While many examples of this reviewer’s confusion can be recounted, only one will be included here. Paragraph 12 is under the heading “learning” yet the word is not repeated anywhere in the paragraph. “Ability to respond” and “adaptive” are italicized, but are used in the same sentence calling for a “proper understanding of structural heterogeneities.” The fact that there are 11 italicized words or phrases in the eight sentences in the paragraph leads to further confusion regarding the significance of something being italicized. Going back to initial map of paragraphs, this paragraph on “learning” is a relationship link between the nodes labeled “kindness” and “foundation.” The basis for the linkage was not clear, at least to this reviewer.

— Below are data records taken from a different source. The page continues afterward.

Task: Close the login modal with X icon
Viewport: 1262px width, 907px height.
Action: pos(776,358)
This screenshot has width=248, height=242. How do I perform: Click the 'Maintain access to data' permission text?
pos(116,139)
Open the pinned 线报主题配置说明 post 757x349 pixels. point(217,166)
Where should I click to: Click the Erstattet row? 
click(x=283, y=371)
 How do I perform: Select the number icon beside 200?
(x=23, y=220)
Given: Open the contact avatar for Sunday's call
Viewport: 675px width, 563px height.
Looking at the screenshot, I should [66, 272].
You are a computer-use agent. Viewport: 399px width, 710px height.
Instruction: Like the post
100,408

Collectively, this chapter comes across as many good, but independent, thoughts that have not been fully fleshed out and linked together with a specific purpose. Further, the chapter title implies disordered systems are a means “toward an agenda for a meso-level analysis of reflective actors,” which could not really be found, at least by this reviewer. In the introduction to the book, the lead author described this chapter as “an agenda for disordered systems, i.e. non-ordered systems in relation to each other where the systemic features do not derive from top-down governance.” Repeated attempts by the reviewer to connect to the author’s intent failed. Giving the author the benefit of the doubt, it is possible that this reviewer lives in a different paradigm and failed to see what was before him. Another possibility is that the language translation of a high-level academic text into English failed to accurately convey the author’s intent.

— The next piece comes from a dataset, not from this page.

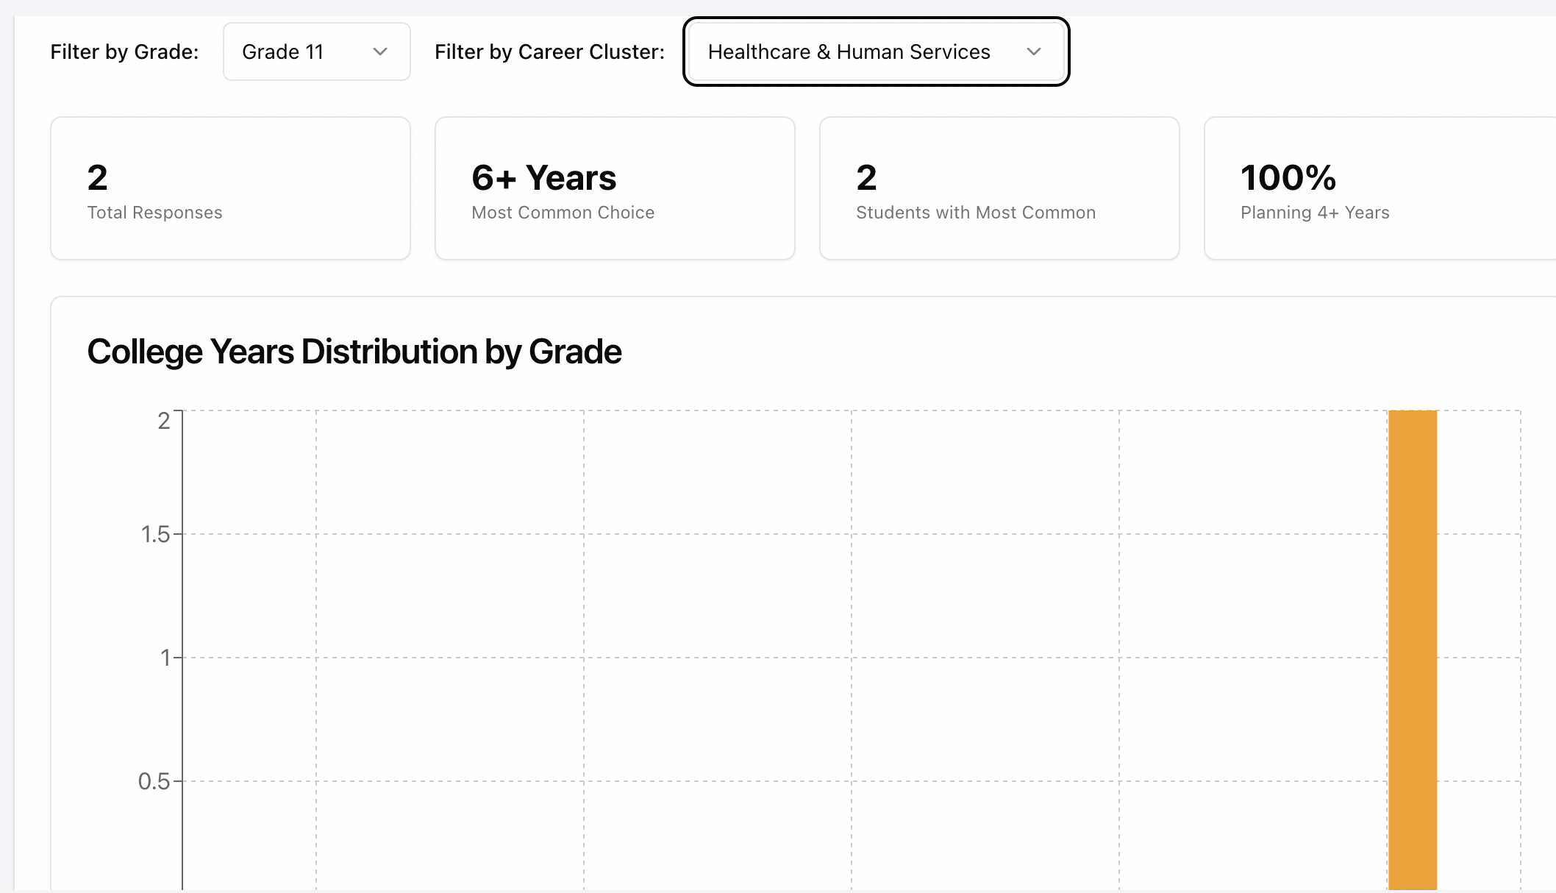This screenshot has height=893, width=1556.
Task: Click the chevron in the Career Cluster dropdown
Action: [x=1034, y=51]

The last chapter was only nine pages long, but its topic of complexity simulation could easily be expanded into a book by itself. The real failing of the chapter is that it wets the reader for more, but stops after introducing different simulations. The brief introductions include financial market behavior, insurance risk, and customer paths in a supermarket. The real insight comes from the structural design of the simulations. Instead of approaching the simulation with numerous quantitative rules, the structure is built on rather simple qualitative rules and rules for changing the rules. The simulation is then run with many agents over many time periods. Essentially, the simulation is very similar to the flocking behavior that emerges from the simple rules in the well known boid simulation. While not giving sufficient detail to reproduce any of the simulations, the author does provide just enough for the reader to think about how to approach the design of their own simulation built on simple rules interacting to produce complex behavior. The reader begins to understand the potential, but is left wanting more.

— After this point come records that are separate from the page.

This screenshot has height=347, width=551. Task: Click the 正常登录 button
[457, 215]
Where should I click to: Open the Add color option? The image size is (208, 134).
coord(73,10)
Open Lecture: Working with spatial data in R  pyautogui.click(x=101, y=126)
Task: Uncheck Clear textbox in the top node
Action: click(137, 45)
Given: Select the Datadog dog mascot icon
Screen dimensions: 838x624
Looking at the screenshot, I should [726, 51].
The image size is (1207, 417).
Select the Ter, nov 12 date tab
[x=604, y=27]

Taken as a collection, it is difficult to recommend this book for any one audience. The chapter on mergers and acquisitions leans toward the practitioner, while the chapter on futures research methodology goes the other way to the academic side. The business simulation chapter would interest both sides, but both would be left wanting more. The chapter on the agenda for a meso-level analysis of reflective actors would probably best be left for academics who are comfortable with abstract concepts and whose interests lean toward the philosophy of complexity.